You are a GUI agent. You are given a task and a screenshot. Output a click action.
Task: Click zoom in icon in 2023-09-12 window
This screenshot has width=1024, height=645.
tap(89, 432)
--
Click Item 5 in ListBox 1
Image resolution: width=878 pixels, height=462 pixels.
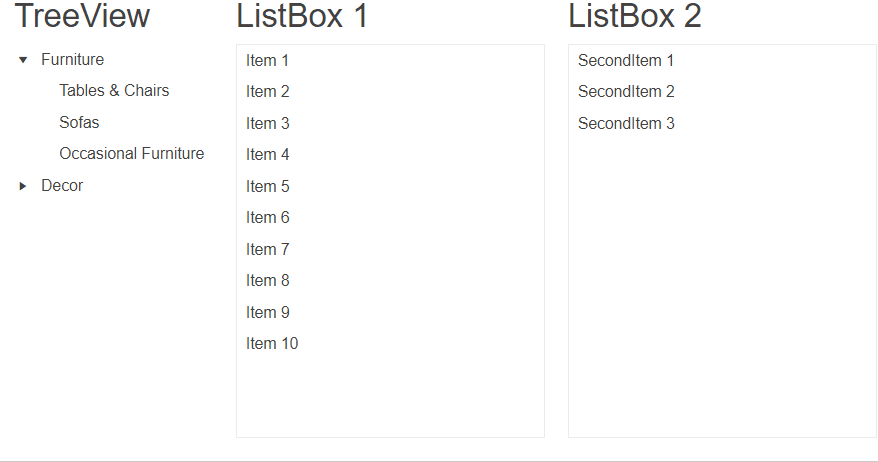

Problem statement:
Would you copy out exactly the lines above that start at the one containing "Click Item 5 in ListBox 1" and end at the one containing "Image resolution: width=878", inclusive?

Reply:
Click Item 5 in ListBox 1
Image resolution: width=878 pixels, height=462 pixels.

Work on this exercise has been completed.